As policy and campaigns support officer Alex Collinson wrote, coronavirus has put into sharp focus the gaping inequalities that exist in our country. He noted that:
Covid-19 is far from the great leveller some would have us believe. The virus doesn’t discriminate – but the UK labour market certainly does.
Some people have been lucky enough to spend the last two months working from the comfort of their homes on full pay. Others have had no choice but to continue working as normal, either because of the type of work they do or because they can’t afford not to.
Some will have saved hundreds on reduced transport costs. Others have been so strapped for cash that they’re having to get by without essential goods, take on debt, or turn to our broken social security system for help.
Low-paid people are more likely to have to go to work, more likely to be furloughed and less likely to receive a good level of sick pay. …
This crisis has exposed – and exacerbated – glaring inequalities in the UK labour market.

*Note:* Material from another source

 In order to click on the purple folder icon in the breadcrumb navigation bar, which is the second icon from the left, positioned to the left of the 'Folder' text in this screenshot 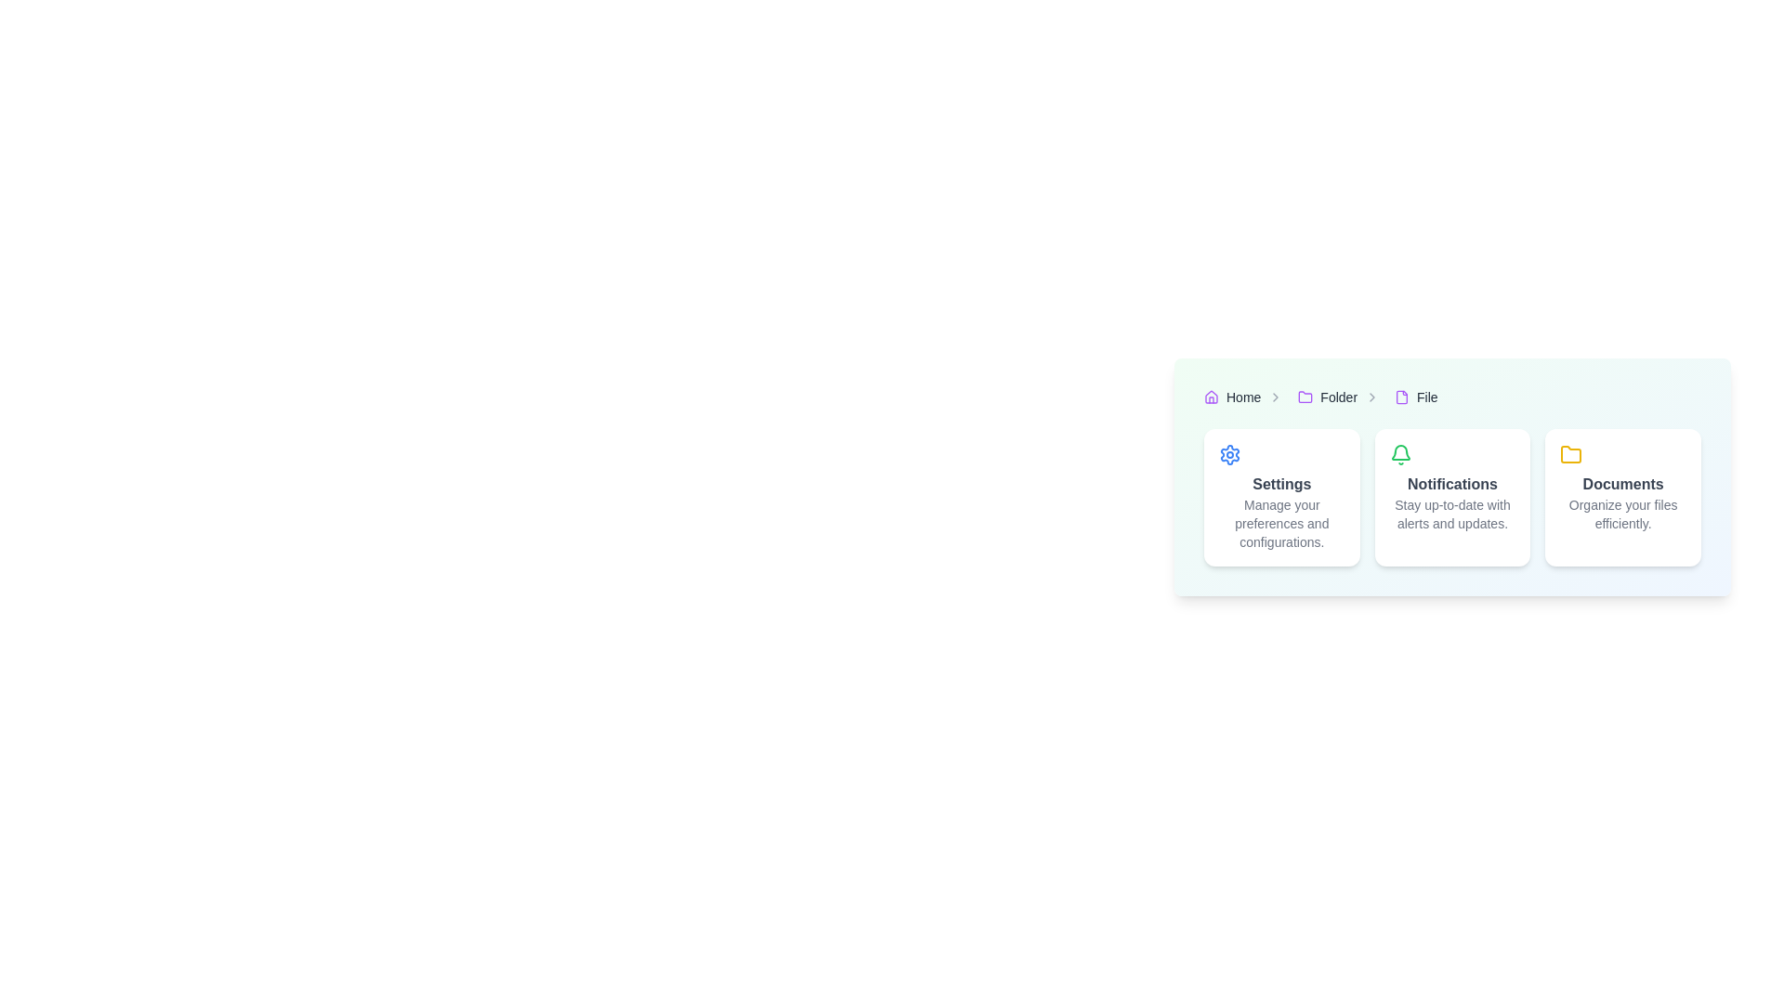, I will do `click(1304, 397)`.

But it’s not just within the labour market that these inequalities have been amplified.
The forgotten others
For example, learning disabled people have been dying of coronavirus at a higher rate than people in care homes. It’s led one charity to say learning disabled people had been “forgotten” during the pandemic. Then, financially, many single parents reliant on welfare will have been hit harder than two-parent families. Also, charities have accused the government of putting disabled people’s lives at risk with its approach to the pandemic. And the government has now thrown homeless people and rough sleepers under the bus. The point being that all these groups were already hit hardest by the previous rounds of Tory austerity. Now, their issues have just been compounded.
Learning lessons
O’Grady summed up the report by saying:
At its heart is good jobs. Jobs in a reborn UK manufacturing sector… in a social care sector finally getting some respect. Jobs in the green tech of the future. Let’s rebuild our country through hard work, determination and investment in all our futures – not cuts to spending, deregulation and tax breaks for millionaires and bosses.
Now, the ball is in the government’s court. Either it can repeat the same mistakes of the previous decade, or it can take stock of how previous actions led us, in part, to the economic and social crisis we’re now in. Because there is clearly another way. And the TUC believe it’s one that would benefit us all.